▸ **AIM OF THE EXERCISE**
Return the lines from the one containing "The width and height of the screenshot is (1280, 720)." through the one containing "center [539, 189].", inclusive, reproducing them exactly.

▸ **Element and text position data**
● ● ●
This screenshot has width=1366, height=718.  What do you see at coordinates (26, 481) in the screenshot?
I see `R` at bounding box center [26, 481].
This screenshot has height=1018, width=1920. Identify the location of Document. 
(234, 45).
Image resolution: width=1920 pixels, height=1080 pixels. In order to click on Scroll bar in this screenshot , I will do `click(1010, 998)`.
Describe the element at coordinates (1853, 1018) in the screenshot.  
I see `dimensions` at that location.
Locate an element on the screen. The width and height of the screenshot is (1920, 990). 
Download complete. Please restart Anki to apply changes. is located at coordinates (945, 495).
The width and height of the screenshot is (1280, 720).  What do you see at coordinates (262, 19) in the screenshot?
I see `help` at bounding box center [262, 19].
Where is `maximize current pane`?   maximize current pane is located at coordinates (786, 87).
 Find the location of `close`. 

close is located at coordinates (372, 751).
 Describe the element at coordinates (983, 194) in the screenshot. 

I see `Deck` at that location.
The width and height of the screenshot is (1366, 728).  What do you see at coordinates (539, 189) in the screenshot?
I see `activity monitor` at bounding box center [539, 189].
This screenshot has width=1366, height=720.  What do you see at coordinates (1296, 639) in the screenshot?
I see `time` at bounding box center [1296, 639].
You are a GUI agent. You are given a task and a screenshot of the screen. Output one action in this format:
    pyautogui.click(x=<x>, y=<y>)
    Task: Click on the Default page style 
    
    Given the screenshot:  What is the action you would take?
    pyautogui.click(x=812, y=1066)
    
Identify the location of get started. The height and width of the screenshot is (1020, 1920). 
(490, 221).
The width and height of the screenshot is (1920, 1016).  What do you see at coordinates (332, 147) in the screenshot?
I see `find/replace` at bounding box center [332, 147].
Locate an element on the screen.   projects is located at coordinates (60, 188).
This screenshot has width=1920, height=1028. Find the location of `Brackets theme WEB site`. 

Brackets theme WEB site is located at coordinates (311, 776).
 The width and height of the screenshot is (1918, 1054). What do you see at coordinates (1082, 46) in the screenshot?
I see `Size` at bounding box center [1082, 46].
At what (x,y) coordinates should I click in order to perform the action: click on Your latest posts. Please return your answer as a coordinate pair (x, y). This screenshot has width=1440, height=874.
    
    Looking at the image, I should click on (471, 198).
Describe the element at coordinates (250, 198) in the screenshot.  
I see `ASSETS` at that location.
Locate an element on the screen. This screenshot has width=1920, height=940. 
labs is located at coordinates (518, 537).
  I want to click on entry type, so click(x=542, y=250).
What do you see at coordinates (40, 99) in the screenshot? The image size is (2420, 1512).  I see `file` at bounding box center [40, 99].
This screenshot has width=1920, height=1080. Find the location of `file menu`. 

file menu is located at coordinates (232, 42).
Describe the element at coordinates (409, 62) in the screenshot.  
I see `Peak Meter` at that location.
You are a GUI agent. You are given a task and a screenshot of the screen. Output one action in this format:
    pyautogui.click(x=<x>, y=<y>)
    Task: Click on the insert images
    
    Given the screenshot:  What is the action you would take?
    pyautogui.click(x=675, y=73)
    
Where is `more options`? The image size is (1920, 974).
● ● ●
▸ **FINAL ANSWER**
The width and height of the screenshot is (1280, 720).  What do you see at coordinates (262, 19) in the screenshot?
I see `help` at bounding box center [262, 19].
Where is `maximize current pane`?   maximize current pane is located at coordinates (786, 87).
 Find the location of `close`. 

close is located at coordinates (372, 751).
 Describe the element at coordinates (983, 194) in the screenshot. 

I see `Deck` at that location.
The width and height of the screenshot is (1366, 728).  What do you see at coordinates (539, 189) in the screenshot?
I see `activity monitor` at bounding box center [539, 189].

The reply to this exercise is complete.